Kitty’s eyes widened. ‘Steve, don’t scare me like that.’
‘This is what you’re not understanding, Kitty. This is not about your career. Or your good name. This is not about
you.
This is about
him
.’
‘I don’t know what to do,’ she said, struggling. ‘Maybe if I can explain what happened … The two women were so credible, Steve. Their stories matched up, the dates, the times, everything was so … real. Believe me, I followed it up over and over. I didn’t just run with it straight off. It took me
six months
. The producer was behind me, the editor, I wasn’t the only person who did this. And it wasn’t just about him. Did you even see it? It was about the number of paedophiles and sex offenders in Ireland who occupy roles in schools and other jobs with direct contact to children who have been reported and who have been charged with the crime of abusing students in their care.’
‘Apart from him. He was completely innocent.’
‘Okay! Apart from him,’ she said, frustrated. ‘All the other stuff I covered was perfectly accurate! Nobody ever says anything about that!’
‘Because that’s your job, to be accurate. You shouldn’t be congratulated for it.’
‘Any other journalist in that room would have done the same thing, but the letter came to me.’
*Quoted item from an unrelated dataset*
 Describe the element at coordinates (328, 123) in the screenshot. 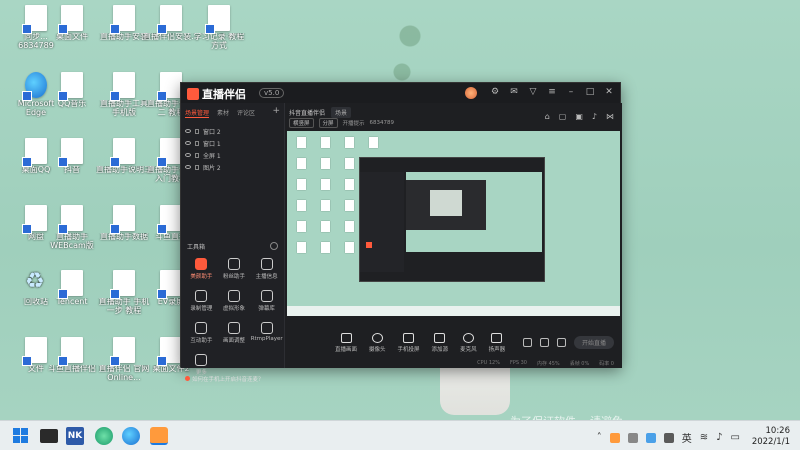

‘It went to you for a reason. Those women set you up and they used you to set him up. You were covering bullshit stories so they knew you’d want to jump on this straight away, have your moment of glory.’
‘It wasn’t about me having my moment of glory.’
‘Wasn’t it? All I know is I’ve never seen you as excited as the day you got the job on the show. And you were doing a story about
tea
, Kitty. If Constance asked you to do a story about tea, you’d tell her to go and jump. Television made you excited.’
She tried to pretend it wasn’t true but she couldn’t. He was right.
Thirty Minutes
was made up of one large investigative story – the big one, the story everybody wanted to work on – and the remainder of the show was padded with smaller, local, not so ground-breaking pieces. Her first story had been to look into why consumers chose the brand of tea they bought. Numerous trips to tea factories, sweeping shots of supermarket tea aisles, and visits to morning community tea events led her to find that people simply followed the same brand their parents drank. It was a generational thing. It had been four minutes and fifty seconds long and Kitty believed she had a cutting-edge piece of art on her hands. Four months along in the job, when she received the letter, addressed to her, from the two women making claims against Colin Maguire, she had instantly, vehemently believed them, and she had worked with them and helped build a case against him. She had got lost in the drama, the excitement, the atmosphere of the TV studio offices, her opportunity to move from sweet harmless stories to the big time, and in her search for the truth had told a lie, a dangerous lie, and had ruined a man’s life.